Wien/Bregenz. Er war als Eishockeyspieler ein Raubein, der weder sich noch Gegner schonte. Der steirische SPÖ-Landeshauptmann Franz Voves verpasste am Freitag seinem Bundesparteivorsitzenden einen kräftigen Rempler. Der impulsive Steirer schmiss überraschend aus persönlichen Gründen, wie er erklärte, das Amt des Stellvertreters von SPÖ-Chef Bundeskanzler Werner Faymann hin. Demonstrativ nahm Voves am Freitag aus Verärgerung nicht an der Abstimmung im SPÖ-Bundesvorstand über das Koalitionsabkommen teil.

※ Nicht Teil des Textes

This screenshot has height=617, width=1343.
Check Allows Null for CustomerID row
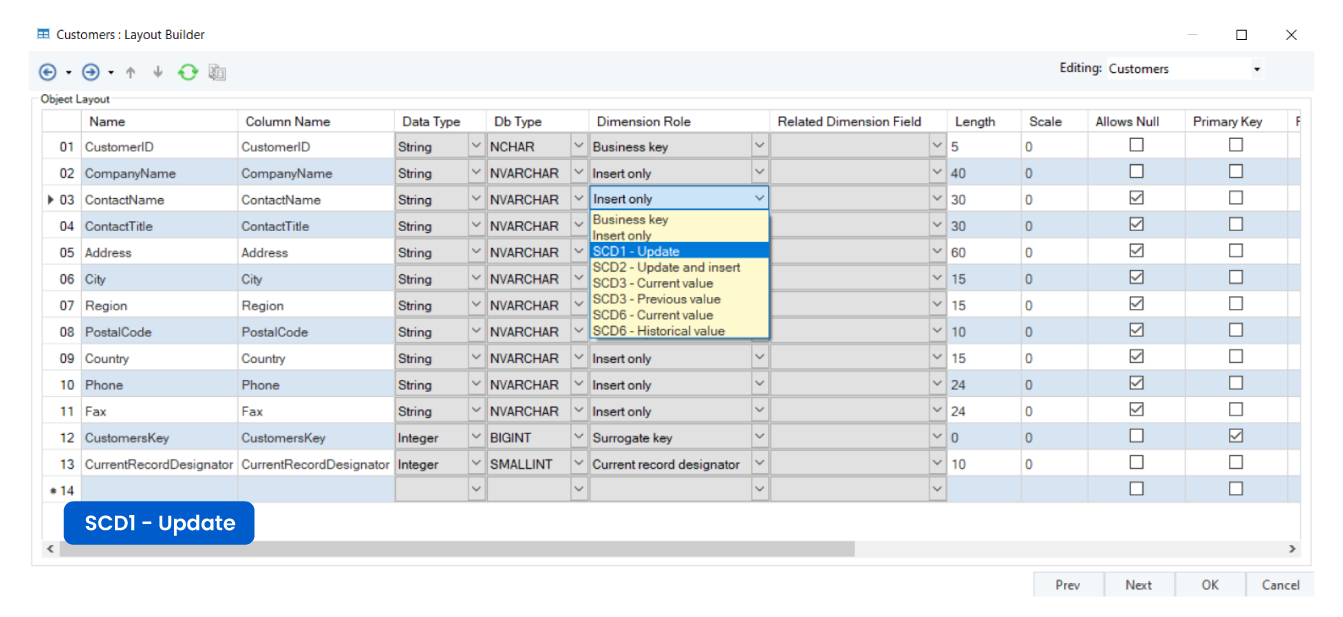(1136, 145)
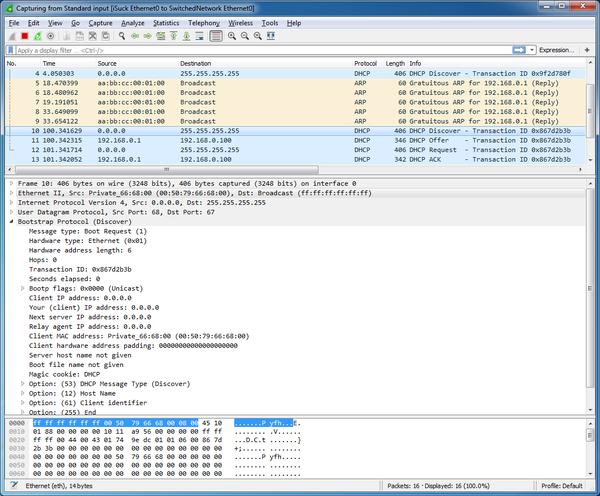
Task: Open capture options
Action: (52, 35)
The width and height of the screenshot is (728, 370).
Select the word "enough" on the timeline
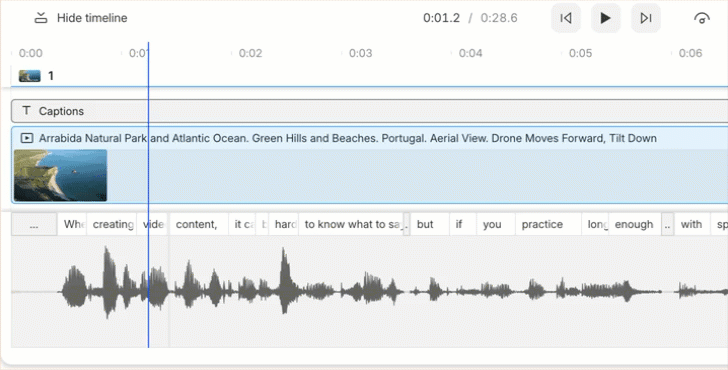pyautogui.click(x=635, y=224)
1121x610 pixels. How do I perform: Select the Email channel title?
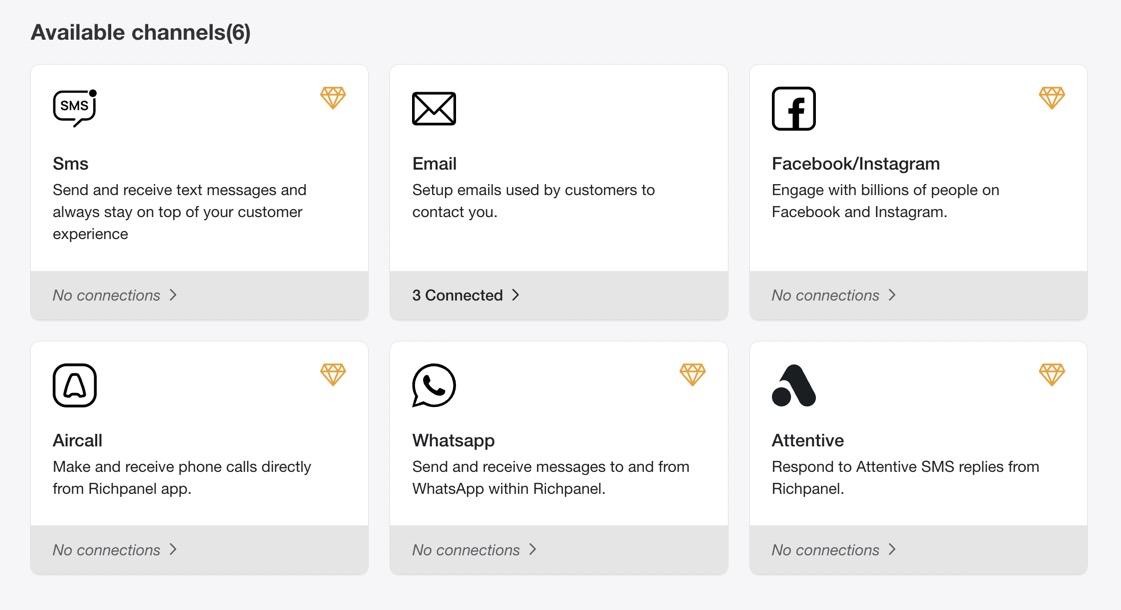434,164

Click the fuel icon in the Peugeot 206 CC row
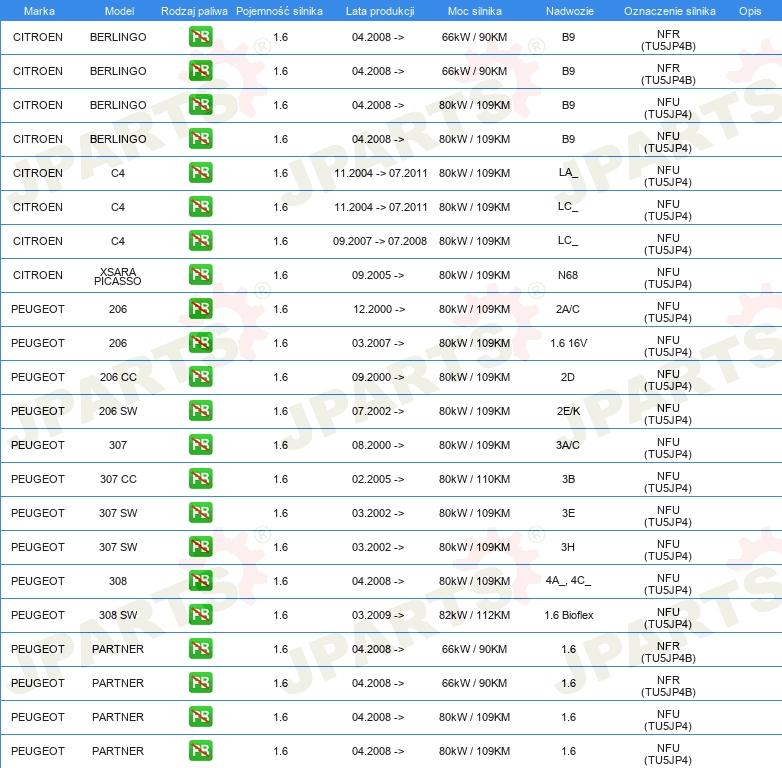click(200, 377)
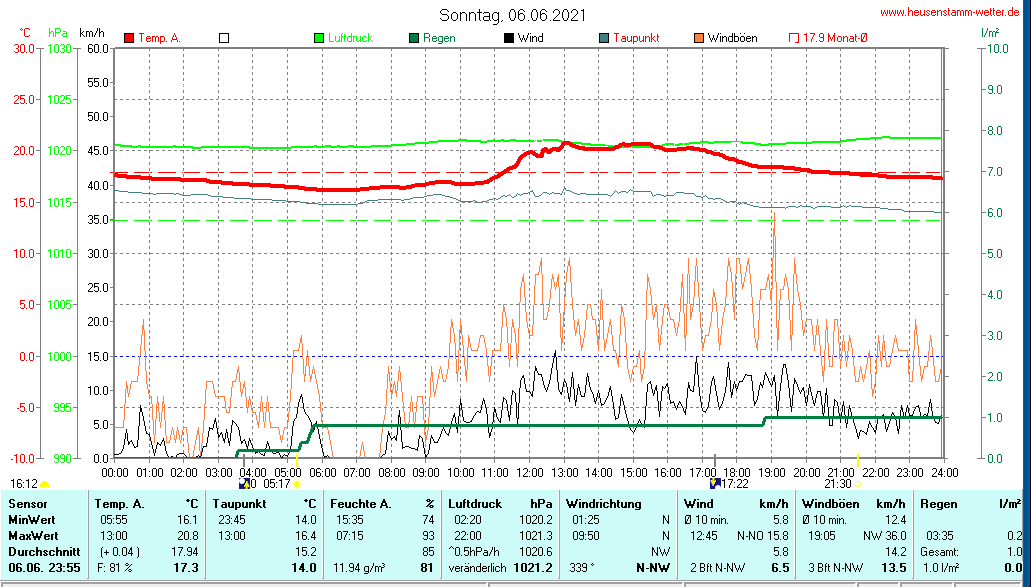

Sechs offizielle Gegenstimmen (darunter Vorarlbergs SPÖ-Chef Michael Ritsch und rote Jugendvertreter) gefährdeten die breite Mehrheit im 70-Mitglieder-Gremium nicht, spiegeln aber auch nicht wider, dass viele Genossen nur zähneknirschend und aus Parteiräson den Pakt mittrugen. Das gilt vor allem auch für einige SPÖ-Gewerkschafter.

Das Misstrauen der SPÖ-Funktionäre gegenüber Faymann war nach den Einbußen bei der Wahl am 29.September stark, weil zu große Zugeständnisse an die ÖVP befürchtet wurden. Für Voves war die Wahlschmach schmerzhaft, da die FPÖ in der Steiermark Rot und Schwarz überflügelte.

„Millionärssteuer“ fehlt

Gar nicht so wenige aus der zweiten und dritten Reihe der Kanzlerpartei sehen sich jetzt bestätigt und sind nur mangels realistischer Koalitionsalternative für eine rot-schwarze Verlängerung. Ihnen geht der Verzicht auf die seit Jahren angestrebte „Millionärssteuer“ und das erneute Scheitern bei der Gesamtschule für Zehn- bis Vierzehnjährige gegen den Strich.

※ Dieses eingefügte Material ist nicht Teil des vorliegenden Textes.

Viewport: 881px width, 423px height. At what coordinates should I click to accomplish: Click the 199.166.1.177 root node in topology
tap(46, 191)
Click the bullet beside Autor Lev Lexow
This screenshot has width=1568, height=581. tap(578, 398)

Faymann hat gerade harte Tage hinter sich. Zuerst die Marathonverhandlungen, um ÖVP-Chef Michael Spindelegger noch vor Weihnachten wieder ins gemeinsame Regierungsboot zu holen. Jetzt der interne Teilaufstand, wobei ihm zwei rote Landeschefs die Gefolgschaft verweigert haben. Faymann selbst spielte nach dem SPÖ-Vorstand den Rückzug von Voves als SPÖ-Vize herunter, weil dieser aus persönlichen Gründen erfolge.

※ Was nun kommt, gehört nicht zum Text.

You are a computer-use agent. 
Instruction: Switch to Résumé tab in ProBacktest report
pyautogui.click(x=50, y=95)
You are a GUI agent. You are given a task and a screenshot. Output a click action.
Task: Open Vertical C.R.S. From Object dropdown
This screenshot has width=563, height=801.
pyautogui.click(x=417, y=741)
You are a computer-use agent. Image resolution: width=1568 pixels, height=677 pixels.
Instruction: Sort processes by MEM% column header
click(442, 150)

Aber schon in der Nacht auf Freitag ist Faymanns neues Regierungsprogramm im Vorarlberger SPÖ-Vorstand mit 46 zu zwei Stimmen glatt durchgefallen. Der Bildungssprecher der SPÖ im Nationalrat, der Vorarlberger Elmar Mayer, warf Faymann, der für die Sitzung persönlich nach Vorarlberg geeilt war, seine Funktion wegen des Ausbleibens der Gesamtschule vor die Füße.

Auch Ritsch stimmte nicht zu. Einerseits, weil die Entlastung des Faktors Arbeit nicht beschlossen wurde. Andererseits, weil die Reichensteuer fehlt. Wichtigster Grund: „Wir sind hier alle für die Einführung einer gemeinsamen Schule. Und diese ist im Koalitionsvertrag mit keiner einzigen Silbe erwähnt“, sagt er. Daher wolle er mithilfe der neuen Unterrichtsministerin, Gabriele Heinisch-Hosek, versuchen, Vorarlberg zur Modellregion für diese Schulform zu machen. Die Landes-ÖVP sei nicht abgeneigt. Allgemein hätte sich Ritsch gewünscht, dass man bei den Verhandlungen mehr riskiert hätte. „Wenn das nicht funktioniert hätte, hätte es eben eine Alleinregierung mit Ablaufdatum gegeben.“ Das wäre ihm lieber als diese Große Koalition.